Homes outside Ukraine owned by Zelensky and/or his wife Olenka. Screenshot from Scott Ritter’s video “Agent Zelensky – Part 1

Screenshot from Scott Ritter’s video “Agent Zelensky – Part 1

Pre-2022, i.e. when corporate media headlines about Ukraine did a 180, even The Guardian found he was part of the problem and not likely to be part of the solution.

Neither is the U.S. government likely to be part of the solution. The Pentagon failed its fifth consecutive audit last year, appearing to lose track of 61% of its $3.5 trillion in assets.

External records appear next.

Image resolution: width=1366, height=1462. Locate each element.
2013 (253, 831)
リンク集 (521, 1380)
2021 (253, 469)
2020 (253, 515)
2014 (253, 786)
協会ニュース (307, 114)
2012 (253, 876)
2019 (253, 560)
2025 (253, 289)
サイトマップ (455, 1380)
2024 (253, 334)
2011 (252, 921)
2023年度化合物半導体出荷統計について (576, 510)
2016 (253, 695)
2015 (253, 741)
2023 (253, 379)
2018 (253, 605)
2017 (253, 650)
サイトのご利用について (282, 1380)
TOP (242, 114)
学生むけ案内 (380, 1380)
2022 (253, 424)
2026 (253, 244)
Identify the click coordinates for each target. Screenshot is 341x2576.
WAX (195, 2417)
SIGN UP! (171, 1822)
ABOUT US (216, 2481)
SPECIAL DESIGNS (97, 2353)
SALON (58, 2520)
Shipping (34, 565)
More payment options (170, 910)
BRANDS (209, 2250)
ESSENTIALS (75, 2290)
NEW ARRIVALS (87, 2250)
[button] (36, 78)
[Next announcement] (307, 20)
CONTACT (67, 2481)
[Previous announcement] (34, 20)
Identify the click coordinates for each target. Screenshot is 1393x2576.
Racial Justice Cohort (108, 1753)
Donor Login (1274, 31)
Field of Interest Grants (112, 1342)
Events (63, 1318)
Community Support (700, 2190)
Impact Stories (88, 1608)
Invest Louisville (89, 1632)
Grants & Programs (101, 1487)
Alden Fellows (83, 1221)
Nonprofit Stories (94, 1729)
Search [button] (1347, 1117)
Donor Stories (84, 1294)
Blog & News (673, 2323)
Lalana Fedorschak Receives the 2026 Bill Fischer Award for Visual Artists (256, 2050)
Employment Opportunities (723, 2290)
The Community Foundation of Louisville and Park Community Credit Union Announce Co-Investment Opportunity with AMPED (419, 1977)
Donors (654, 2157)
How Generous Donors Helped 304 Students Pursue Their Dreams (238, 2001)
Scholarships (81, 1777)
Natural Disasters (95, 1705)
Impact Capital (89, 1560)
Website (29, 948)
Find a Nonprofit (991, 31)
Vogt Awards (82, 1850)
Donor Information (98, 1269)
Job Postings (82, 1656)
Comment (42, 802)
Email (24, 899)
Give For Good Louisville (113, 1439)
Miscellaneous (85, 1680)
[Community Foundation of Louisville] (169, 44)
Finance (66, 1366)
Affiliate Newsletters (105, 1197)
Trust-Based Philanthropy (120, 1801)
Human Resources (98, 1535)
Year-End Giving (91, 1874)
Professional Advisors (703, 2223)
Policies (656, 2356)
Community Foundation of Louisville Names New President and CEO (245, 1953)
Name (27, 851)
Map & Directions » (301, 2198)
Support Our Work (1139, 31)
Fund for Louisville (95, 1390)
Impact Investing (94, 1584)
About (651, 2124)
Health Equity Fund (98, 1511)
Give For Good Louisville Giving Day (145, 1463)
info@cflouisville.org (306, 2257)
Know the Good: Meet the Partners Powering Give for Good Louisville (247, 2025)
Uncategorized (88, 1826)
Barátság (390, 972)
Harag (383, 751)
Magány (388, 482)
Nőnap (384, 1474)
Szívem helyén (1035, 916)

From the Washington Examiner:

“DOD’s inability to adequately track assets risks our military readiness and represents a flagrant disregard for taxpayer funds, even as it receives nearly a trillion dollars annually,” Republican lawmakers wrote in a letter to Defense Secretary Lloyd Austin.

Liberals will be annoyed with me for quoting a conservative, GOP-aligned media source. Because everything — war, graft, and other corruption — must be viewed through the lens of false dichotomy. If a Republican wins the White House next year, as seems increasingly likely, Democrats will suddenly care (again) about financial malfeasance at the Pentagon and enriching the oligarchs of Ukraine.

Time for those guys to purchase a few more offshore villas before the jig is up.